The debate over whether smartphone owners should be legally compelled to
involuntary unlock their handsets for law enforcement rages on, and advocates that they should just scored a key victory in New Jersey. In a 4-3 vote, the New Jersey Supreme Court ruled that a former police office accused of tipping off a gang member via text messaging is not protected by the Fifth Amendment, and must unlock his phone.
Robert Andrews was at one time an Essex County sheriff's officer. Prosecutors allege he had ties with a street gang member named Quincy Lowery, a suspected drug dealer who was ultimately arrested in 2015. Lowery told prosecutors that he had communicated with Andrews about the investigation before his arrest.
According to Lowery, he and Andrews were members of the same motorcycle club. Lowery told investigators that Andrews frequently communicated through
FaceTime, and during one of those conversations, Andrews told him to dump his cellphones because the authorities were doing wire taps. Lowery also said that Andrews once advised him to check underneath this car for a tracking device.
Lowery's testimony underpins the crux of the argument against Andrews being able to use the Fifth Amendment to protect his own cellphones (there are two of them that authorities want him to unlock). The state's legal team argued a case law known as the "foregone conclusion exception," which in this case meant that the text messages were a foregone conclusion following Lowery's testimony. Authorities already knew them to exist, in other words.
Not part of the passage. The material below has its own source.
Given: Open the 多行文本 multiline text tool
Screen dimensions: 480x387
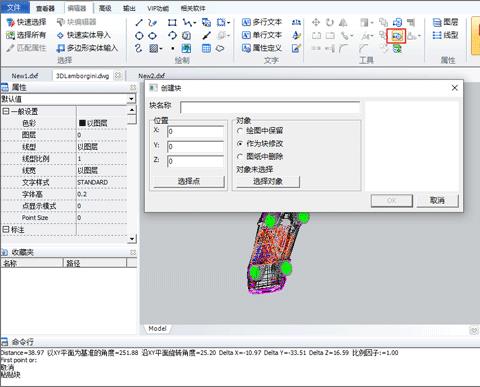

"The issue is one of surrender, not testimony, and that the foregone conclusion exemption to the Fifth Amendment thus applies," Justice Lee A. Solomon wrote for the majority.
Justice Solomon wrote that the passcode itself had "minimal" value as evidence, nothing that "this was no fishing expedition." The state knew of the texts, and the only thing preventing them from seeing the messages was not knowing the passcode.
This was not a unanimous decision, however, and it could have far reaching implications. Notably, Justice Jaynee LaVecchia wrote a sharp rebuke.
"We are at a crossroads in our law. Will we allow law enforcement—and our courts as their collaborators—to compel a defendant to disgorge undisclosed private thoughts—presumably memorized numbers or letters—so that the government can obtain access to encrypted smartphones?," LaVecchia wrote. "In my view, compelling the disclosure of a person’s mental thoughts is anathema to fundamental principles under our Constitution and state common law."
This is a debate that will continue. It almost came to a head when the
Justice Department sued Apple in an attempt to force the company to unlock a smartphone that was used by one of the San Bernardino shooters, but the case was ultimately dropped.